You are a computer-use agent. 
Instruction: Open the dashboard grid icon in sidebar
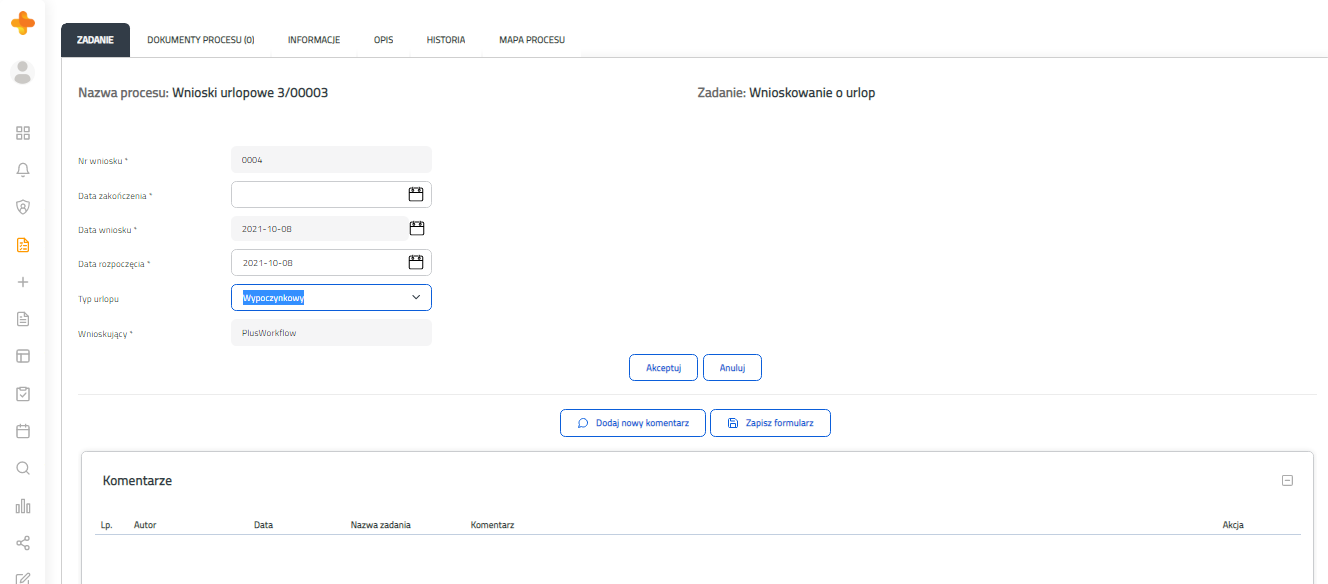(x=23, y=133)
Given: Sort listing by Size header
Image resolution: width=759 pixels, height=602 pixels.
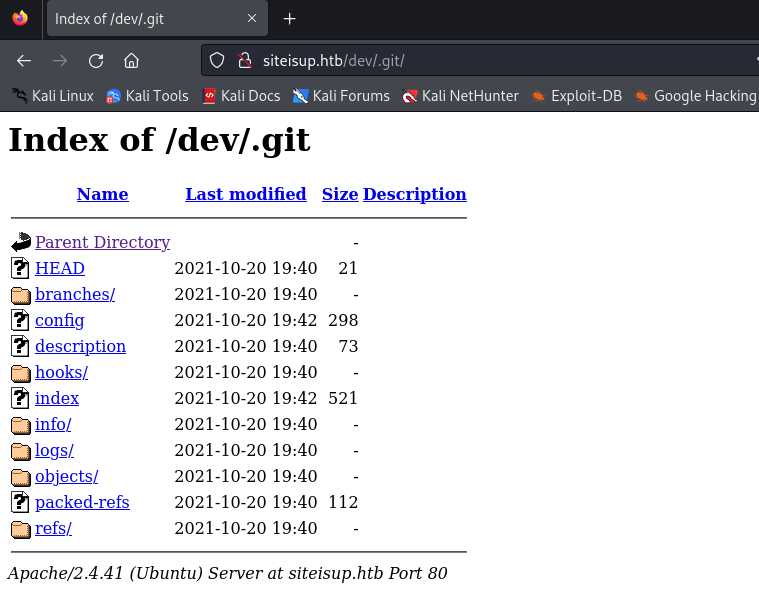Looking at the screenshot, I should coord(339,194).
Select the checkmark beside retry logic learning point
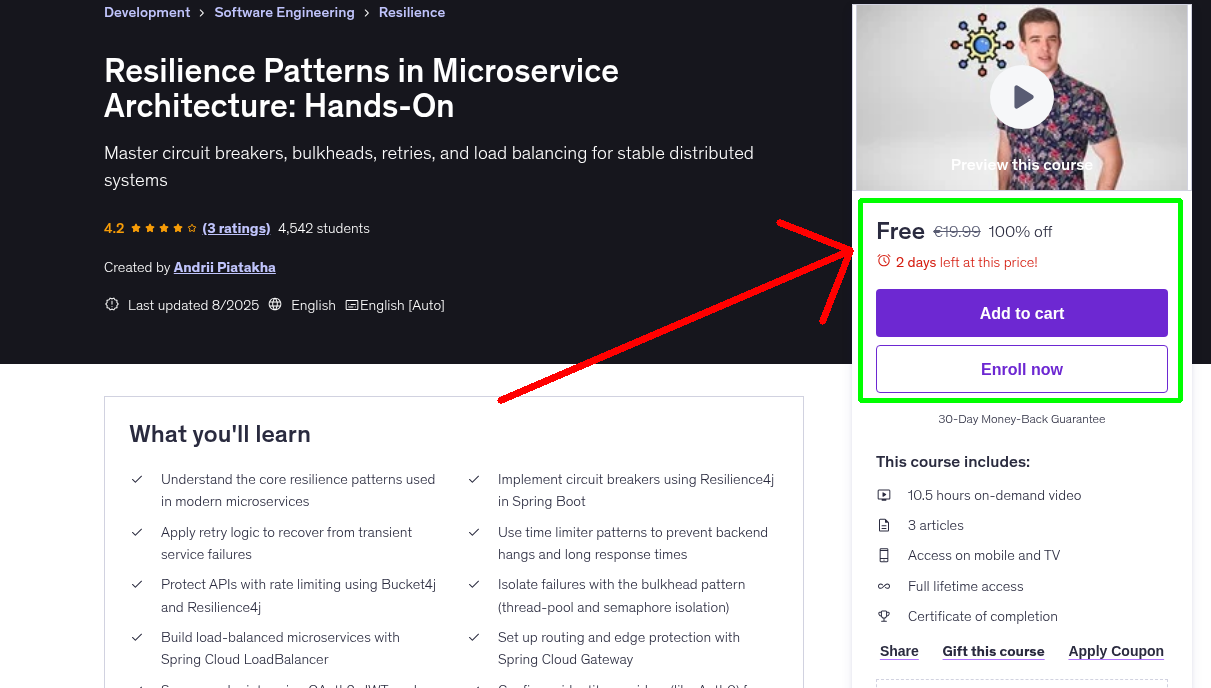The image size is (1211, 688). point(137,532)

• [What to do]: Lines from the one holding "Given: Sort listing by Size header" down to the last line of the entries above must be retyped exactly, inclusive of both, with no pictures and nothing else.

• [Output of the exercise]:
Given: Sort listing by Size header
Image resolution: width=759 pixels, height=602 pixels.
Looking at the screenshot, I should coord(339,194).
Select the checkmark beside retry logic learning point
The image size is (1211, 688). point(137,532)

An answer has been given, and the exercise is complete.